At any rate, perhaps it’s actually the second of Jesus’ questions to his parents that’s the most telling. “Did you not know that I must be in my Father’s house?” On one level, surely Mary and Joseph would be forgiven for being a little upset. Through gritted teeth I can imagine them replying: “No, Jesus, we did not know you were here, because if we knew you were here, we wouldn’t have been tearing all over the city for three days.” More than mere geography is at stake, though, in Jesus’ question, isn’t it? For “did you not know that I must be in my Father’s house?” points to Jesus’ dual identity. He’s Mary and Joseph’s boy, yes, but he’s also the Son of God. And as much as Mom and Dad would have loved to shield and protect him and to continue to offer him a normal life, he was ultimately going to be led in directions they could not have imagined, by another Father entirely. He would also exhibit a wisdom well beyond his years, as those teachers in the temple were already discovering.
So perhaps Jesus wasn’t sassing his mama, as I rather irreverently suggested earlier on. Perhaps Jesus was simply reminding his parents of the “good news of great joy” that had been announced to shepherds by angels at his birth, and to each of them as parents even before his birth. This child of theirs was none other than the Son of God.

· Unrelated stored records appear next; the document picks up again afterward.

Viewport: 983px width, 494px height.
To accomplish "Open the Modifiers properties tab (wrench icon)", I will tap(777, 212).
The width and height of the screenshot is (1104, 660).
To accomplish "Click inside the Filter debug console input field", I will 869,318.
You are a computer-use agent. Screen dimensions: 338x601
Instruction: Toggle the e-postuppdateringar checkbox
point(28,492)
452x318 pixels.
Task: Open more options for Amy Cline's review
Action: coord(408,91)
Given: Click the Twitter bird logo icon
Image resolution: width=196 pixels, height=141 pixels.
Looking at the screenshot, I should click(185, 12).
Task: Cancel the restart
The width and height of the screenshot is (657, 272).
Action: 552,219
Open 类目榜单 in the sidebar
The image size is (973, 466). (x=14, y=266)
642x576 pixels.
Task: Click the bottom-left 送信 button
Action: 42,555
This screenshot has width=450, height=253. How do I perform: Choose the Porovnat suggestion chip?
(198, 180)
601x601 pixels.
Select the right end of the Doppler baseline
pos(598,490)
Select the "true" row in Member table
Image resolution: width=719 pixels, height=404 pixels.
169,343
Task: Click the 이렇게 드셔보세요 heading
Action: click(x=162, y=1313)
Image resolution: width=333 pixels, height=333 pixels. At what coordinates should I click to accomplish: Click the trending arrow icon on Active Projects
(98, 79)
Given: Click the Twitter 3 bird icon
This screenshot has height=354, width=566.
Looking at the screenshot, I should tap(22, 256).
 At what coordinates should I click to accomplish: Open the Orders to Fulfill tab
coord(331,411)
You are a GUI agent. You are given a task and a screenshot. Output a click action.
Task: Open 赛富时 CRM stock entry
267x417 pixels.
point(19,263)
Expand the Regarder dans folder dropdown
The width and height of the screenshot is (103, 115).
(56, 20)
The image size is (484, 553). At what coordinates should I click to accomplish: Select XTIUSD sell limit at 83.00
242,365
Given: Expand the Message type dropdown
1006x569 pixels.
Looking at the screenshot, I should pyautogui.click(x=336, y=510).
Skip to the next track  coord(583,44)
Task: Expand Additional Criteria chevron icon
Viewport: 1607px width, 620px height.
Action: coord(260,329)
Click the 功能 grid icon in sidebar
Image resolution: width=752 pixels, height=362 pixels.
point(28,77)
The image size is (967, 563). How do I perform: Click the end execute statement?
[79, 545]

The beauty of Luke’s gospel account is that this moment, this decision to be about God’s business, is shown to be more important than any other in Jesus’ childhood. So while it’s amusing to read stories from the Gospel of Thomas about clay birds coming to life and boards being stretched, they’re not really needed to show us how special Jesus was.
“Why were you searching for me?” he asks, “Did you not know that I must be in my Father’s house?” Maybe we didn’t know, Jesus, not when we’d only seen you as a babe in a manger. But your first two questions, as a 12-year-old, already have us wondering about your bigger story. With Mary and Joseph, we’ll be watching closely to see what comes next.